Ghana has the ambition to be a net-exporter of electricity, but as it stands infrastructure is struggling to deliver power to the Ghanaian grid. With rapid urbanization and several transnational transmission lines envisaged for the region, business prospects for vendors over a variety of electrical and power equipment are opening within the transmission and distribution system.

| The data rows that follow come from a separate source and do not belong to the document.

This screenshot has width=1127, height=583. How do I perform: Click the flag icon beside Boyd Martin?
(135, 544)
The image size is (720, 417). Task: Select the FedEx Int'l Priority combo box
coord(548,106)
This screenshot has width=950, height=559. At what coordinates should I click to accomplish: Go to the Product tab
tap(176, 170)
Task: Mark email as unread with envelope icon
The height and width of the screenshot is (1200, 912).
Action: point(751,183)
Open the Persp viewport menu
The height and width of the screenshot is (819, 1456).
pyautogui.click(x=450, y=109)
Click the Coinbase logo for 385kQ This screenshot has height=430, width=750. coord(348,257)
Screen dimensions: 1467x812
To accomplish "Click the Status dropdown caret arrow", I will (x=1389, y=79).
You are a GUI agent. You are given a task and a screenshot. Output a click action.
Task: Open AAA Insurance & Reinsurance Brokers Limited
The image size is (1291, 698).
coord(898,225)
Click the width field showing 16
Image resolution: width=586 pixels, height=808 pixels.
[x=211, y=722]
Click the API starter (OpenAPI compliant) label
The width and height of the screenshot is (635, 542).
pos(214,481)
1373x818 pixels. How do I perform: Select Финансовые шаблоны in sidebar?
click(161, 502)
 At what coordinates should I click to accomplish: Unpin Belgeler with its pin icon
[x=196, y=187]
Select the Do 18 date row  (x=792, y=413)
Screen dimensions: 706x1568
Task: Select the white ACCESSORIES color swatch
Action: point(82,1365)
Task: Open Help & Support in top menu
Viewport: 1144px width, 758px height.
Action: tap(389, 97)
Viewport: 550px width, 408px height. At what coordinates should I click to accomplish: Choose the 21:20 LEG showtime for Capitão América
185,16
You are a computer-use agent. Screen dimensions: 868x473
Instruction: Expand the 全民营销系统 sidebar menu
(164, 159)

In the summer of 2015, the World Bank made its largest ever partial risk guarantee of $700 million for Ghana’s Sankofa Gas Project. The project’s aim is to develop offshore natural gas reserves located 60km from the coast of Ghana to fuel up to 1,000MW of domestic power generation. The project is expected to substantially improve the Ghana’s power services, replacing current reliance on light crude with cleaner and more affordable gas resources. The total investment is estimated at over $7.9 billion for the life of the project, representing the largest FDI in Ghana’s history, and is expected to generate $2.3 billion in revenue.The gas field in question is the Sankofa gas field, part of a wider complex called the Offshore Cape Three Points (OCTP). This is Ghana’s fourth producing field after Jubilee, Saltpond, and TEN. The OCTP contains five fields, the first three being non-associated gas fields located in the Tano Basin, with water depth ranging from 600-1,000m. The reserves are estimated to contain 1.5tcf of gas and once developed are expected to sustain Ghana’s thermal electricity plants through 2036.The exploration and commercialization of the gas will be carried about by Eni and Vitol, in partnership with Ghana’s National Petroleum Corporation (GNPC). Eni Ghana Exploration and Production is the operator of the block and holds a majority stake of 47.22%, Vitol Upstream Ghana holds 37.78%, and the GNPC holds the remaining 15%. The gas will be processed on a floating production storage and offloading (FPSO) vessel owned by Yinson Holdings, and sent via pipeline to the Western Corridor Gas Pipeline.The Sankofa field is expected to reach oil production in 2017 and peak at 80,000bopd in 2019, whereas gas production is expected to start in 2018, with a daily production capacity of 170mc; enough to generate 1,100MW.With poor prices, many feared for the medium-term prospects of gas production. However, the Italian Prime Minister made a speech during his visit to Accra in February 2016 in which he stated, “We know this is a very difficult moment for oil prices, but I am here and in my delegation I host the CEO of Eni to give a message of continuation and presence of Italian investors in this country.” He continued, “Let me be very clear, Eni has a historical connection to Ghana, but this project will be a game changer for power generation in the country and bring benefits from here to 2086.